New Zealand continues to lag behind other developed countries in improvements to energy efficiency, a new report says.
The figures come from the Paris-based International Energy Agency (IEA), which looks after world energy issues on behalf of its 29 mainly-developed member states, including New Zealand.
One of its main goals is improving energy efficiency and allow national economies to grow without a corresponding level of environmental degradation.
The agency uses a measurement called energy intensity; the amount of energy required to produce each dollar of national wealth (GDP).
In its latest report, the IEA said energy intensity improved by an average of 1.8 percent across all member states last year.
That was an improvement on the 1.5 percent gain in 2014.
The IEA noted this was achieved at a time when oil prices were low, which would normally discourage efficiency-generating innovation.

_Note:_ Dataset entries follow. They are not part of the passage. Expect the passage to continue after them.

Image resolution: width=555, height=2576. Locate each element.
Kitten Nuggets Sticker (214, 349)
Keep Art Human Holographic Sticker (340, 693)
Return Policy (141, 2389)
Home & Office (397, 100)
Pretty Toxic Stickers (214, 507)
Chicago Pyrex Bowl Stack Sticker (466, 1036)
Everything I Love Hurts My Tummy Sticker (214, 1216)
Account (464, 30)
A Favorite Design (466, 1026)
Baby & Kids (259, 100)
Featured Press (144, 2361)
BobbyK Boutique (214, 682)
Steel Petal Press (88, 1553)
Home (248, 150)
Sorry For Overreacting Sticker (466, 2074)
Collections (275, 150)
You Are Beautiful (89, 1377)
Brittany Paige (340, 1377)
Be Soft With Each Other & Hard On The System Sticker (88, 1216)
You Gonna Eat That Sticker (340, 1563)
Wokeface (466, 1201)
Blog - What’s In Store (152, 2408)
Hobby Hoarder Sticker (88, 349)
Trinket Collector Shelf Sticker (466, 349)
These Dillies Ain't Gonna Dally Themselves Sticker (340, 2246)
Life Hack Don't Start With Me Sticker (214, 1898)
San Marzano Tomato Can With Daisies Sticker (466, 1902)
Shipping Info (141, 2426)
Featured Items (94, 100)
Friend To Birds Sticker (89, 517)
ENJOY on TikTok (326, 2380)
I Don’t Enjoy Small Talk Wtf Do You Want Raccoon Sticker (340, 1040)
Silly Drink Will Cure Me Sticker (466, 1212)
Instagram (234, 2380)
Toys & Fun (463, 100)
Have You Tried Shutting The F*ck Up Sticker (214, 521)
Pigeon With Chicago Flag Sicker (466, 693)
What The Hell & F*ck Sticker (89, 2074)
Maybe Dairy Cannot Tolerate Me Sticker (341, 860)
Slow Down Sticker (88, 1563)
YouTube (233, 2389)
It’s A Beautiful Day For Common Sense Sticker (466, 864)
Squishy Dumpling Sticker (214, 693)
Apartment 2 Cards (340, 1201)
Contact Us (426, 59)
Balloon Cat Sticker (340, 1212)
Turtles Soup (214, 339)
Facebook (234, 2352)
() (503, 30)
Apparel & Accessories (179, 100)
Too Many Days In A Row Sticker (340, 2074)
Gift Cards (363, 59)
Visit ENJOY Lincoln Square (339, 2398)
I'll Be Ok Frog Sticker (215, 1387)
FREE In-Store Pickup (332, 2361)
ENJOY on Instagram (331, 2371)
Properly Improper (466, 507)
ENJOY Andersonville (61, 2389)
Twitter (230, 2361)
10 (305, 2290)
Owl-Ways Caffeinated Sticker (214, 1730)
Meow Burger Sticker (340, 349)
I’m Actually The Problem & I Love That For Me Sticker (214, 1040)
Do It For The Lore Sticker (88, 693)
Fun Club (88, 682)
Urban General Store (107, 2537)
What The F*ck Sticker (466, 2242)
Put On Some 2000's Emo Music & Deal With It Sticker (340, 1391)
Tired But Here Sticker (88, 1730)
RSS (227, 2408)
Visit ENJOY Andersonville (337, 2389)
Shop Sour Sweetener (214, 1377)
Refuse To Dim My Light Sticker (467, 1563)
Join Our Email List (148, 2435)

However the 1.8 percent growth contrasted with 1.2 percent improvement for New Zealand.
Commentators have pointed out that energy efficiency is harder to achieve in low-productivity industries like tourism in New Zealand, than in hi-tech manufacturing plants overseas.
But even the more favourable IEA figures fell well short of what was needed to save the environment, according to the agency's own analysis.
It said global energy intensity improvements needed to reach at least 2.6 percent per year to put the world on a sustained pathway for a decarbonised energy system.
Over a third of all emissions reductions needed to reach climate goals by 2040 had to come from energy efficiency policies, or the target could not be met, the IEA said.
But in terms of economics, the report said energy efficiency had made some significant financial gains.
It said fuel efficiency in cars had saved the world 2.3 million barrels a day of oil last year, or 2.5 percent of the global oil supply.
And IEA member countries had saved $US540 billion in energy expenditure in 2015 as a result of energy efficiency improvements since 2000.
Much of the worldwide gain was attributed to improvements in China, where energy intensity improved by 5.6 percent.